## Exercise requirements:
What is needed is an exact transcription of the line containing "Viewport: 1908px width, 942px" and every line after it through the end of the entries below, with no pictures.

## Dataset records:
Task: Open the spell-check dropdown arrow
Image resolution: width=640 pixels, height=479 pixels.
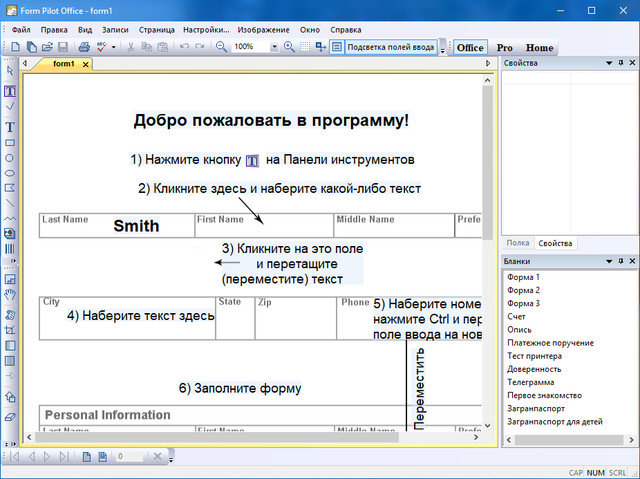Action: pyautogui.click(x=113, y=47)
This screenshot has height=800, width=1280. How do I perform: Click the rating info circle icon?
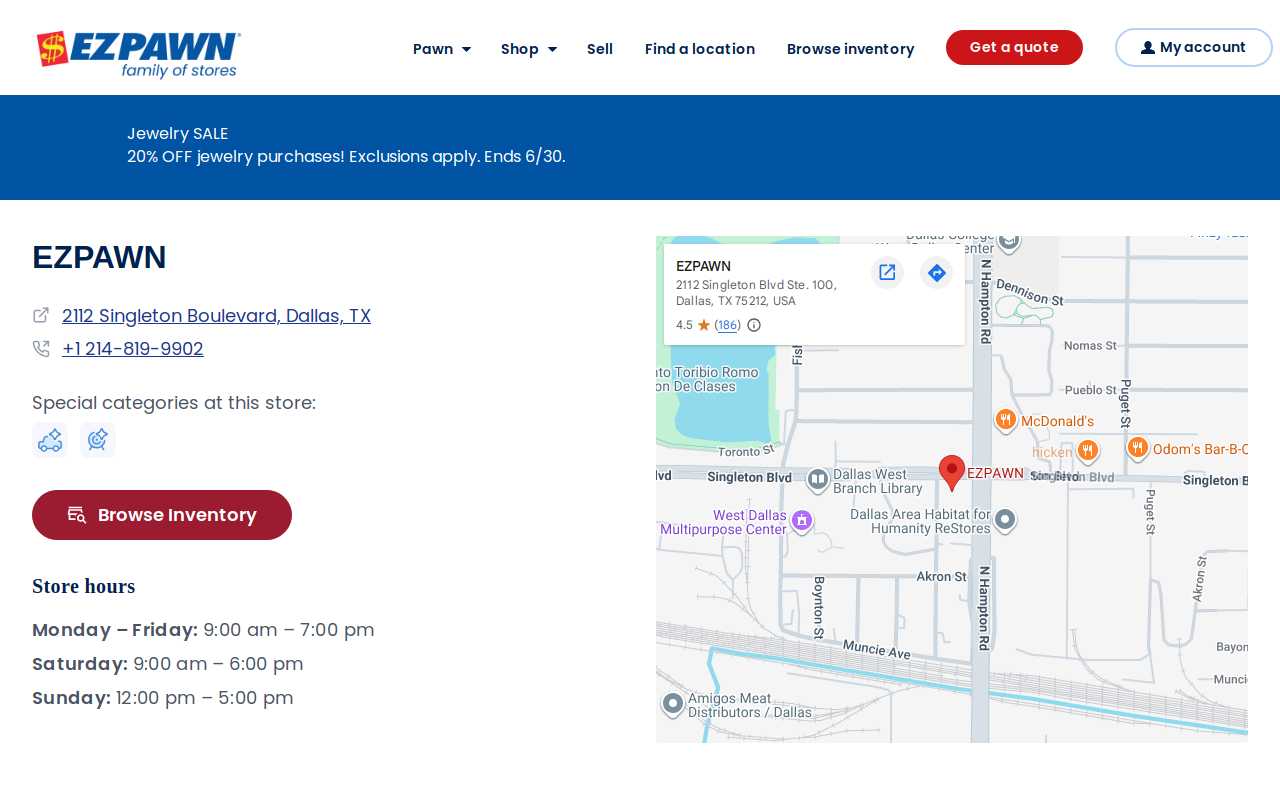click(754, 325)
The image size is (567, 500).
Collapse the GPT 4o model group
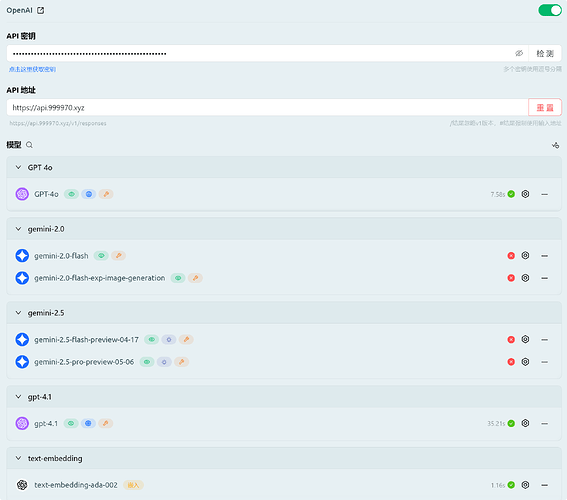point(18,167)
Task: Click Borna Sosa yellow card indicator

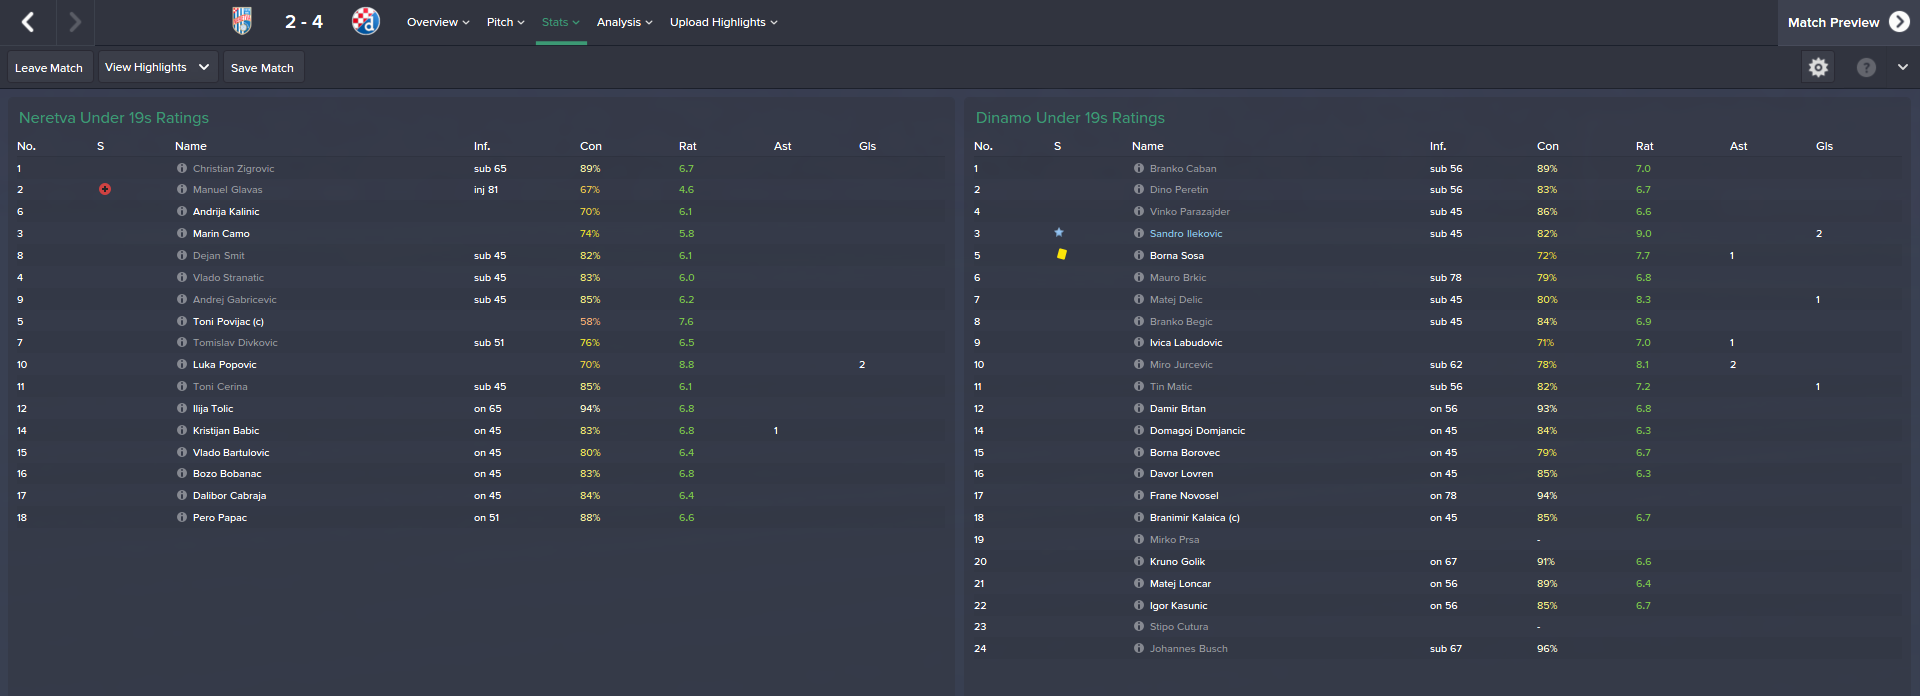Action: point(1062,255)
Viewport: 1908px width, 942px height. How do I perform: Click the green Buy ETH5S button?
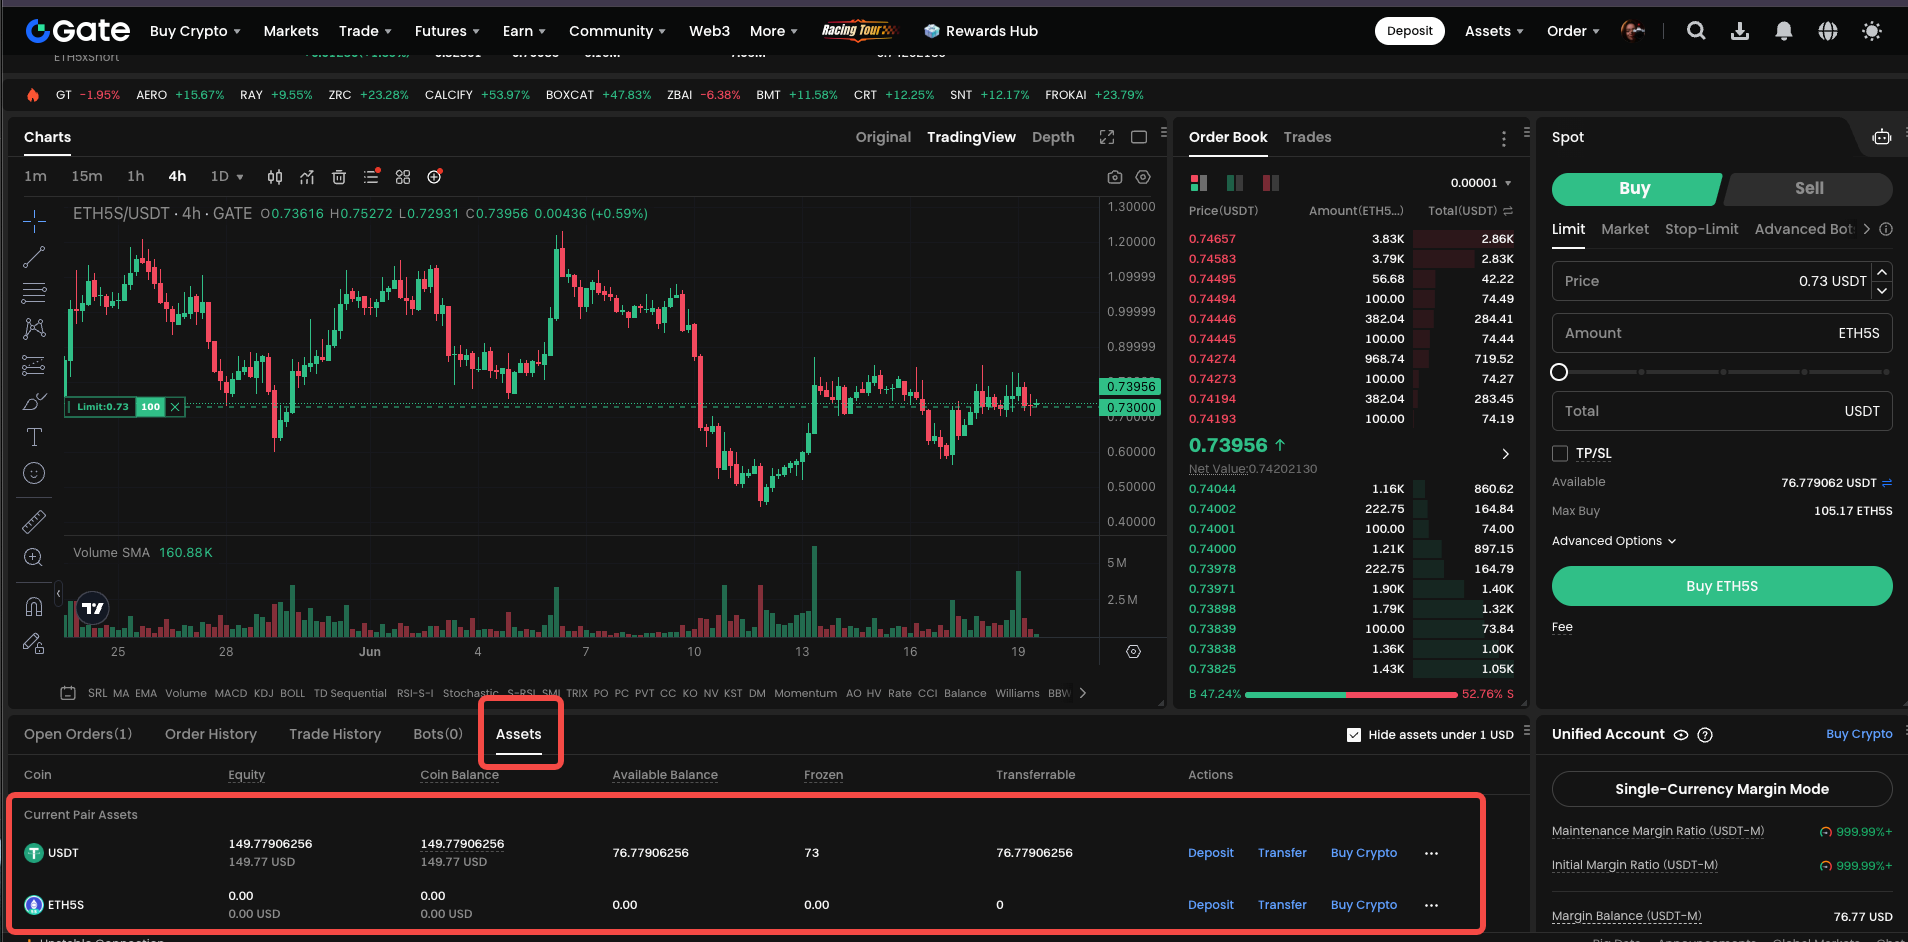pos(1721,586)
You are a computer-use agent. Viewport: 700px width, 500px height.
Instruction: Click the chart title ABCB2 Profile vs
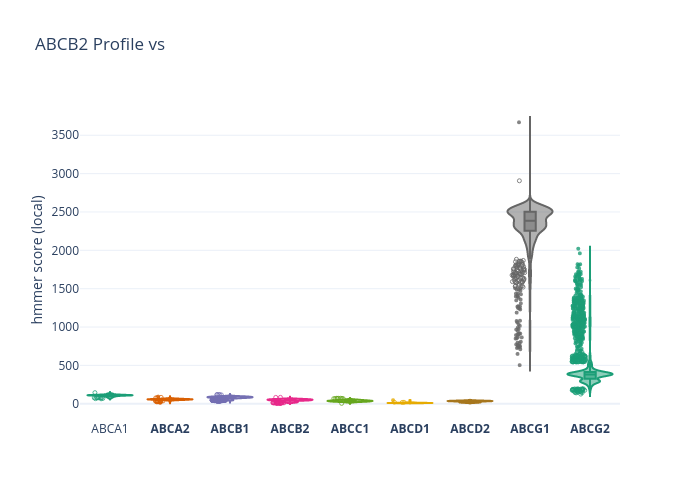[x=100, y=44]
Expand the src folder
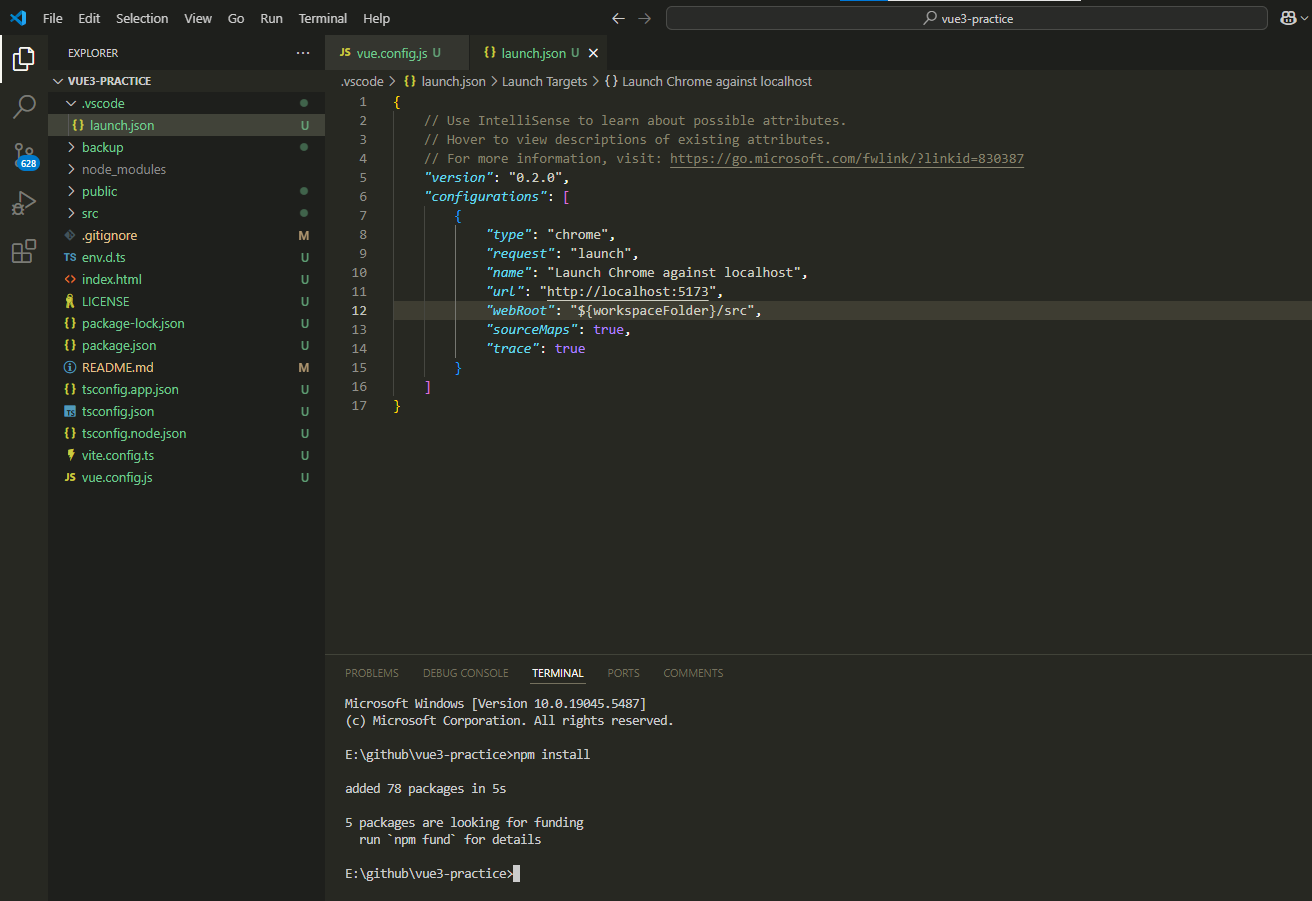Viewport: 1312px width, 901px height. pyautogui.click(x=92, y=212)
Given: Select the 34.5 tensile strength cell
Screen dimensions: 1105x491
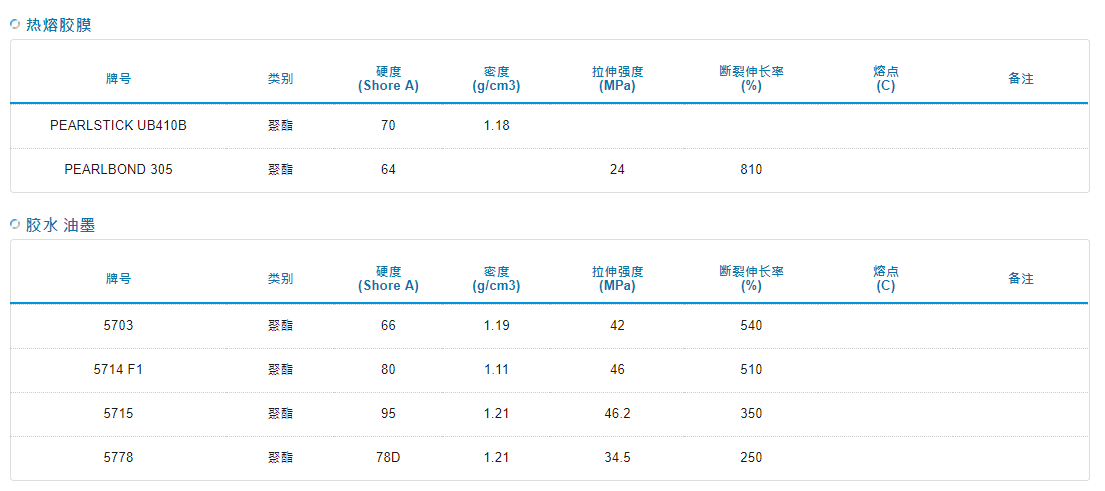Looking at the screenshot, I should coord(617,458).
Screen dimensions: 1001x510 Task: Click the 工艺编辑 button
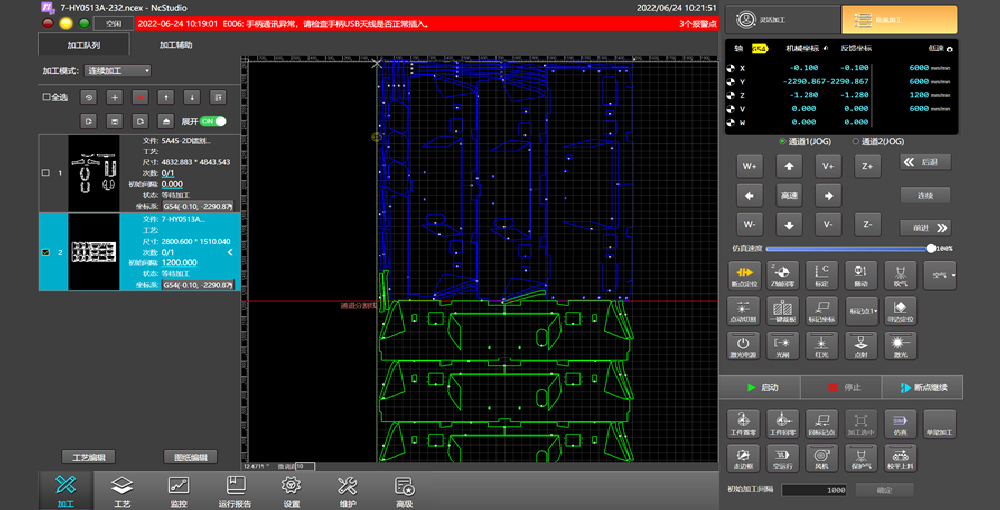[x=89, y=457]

## Reply to the task:
Viewport: 1908px width, 942px height. How do I perform: Click the green Buy ETH5S button?
pos(1721,586)
You are a computer-use agent. Viewport: 700px width, 500px height.
Instruction: Click the chart title ABCB2 Profile vs
[x=100, y=44]
Expand the src folder
Viewport: 1312px width, 901px height. pyautogui.click(x=92, y=212)
Given: Select the 34.5 tensile strength cell
Screen dimensions: 1105x491
Looking at the screenshot, I should coord(617,458).
Screen dimensions: 1001x510 Task: Click the 工艺编辑 button
[x=89, y=457]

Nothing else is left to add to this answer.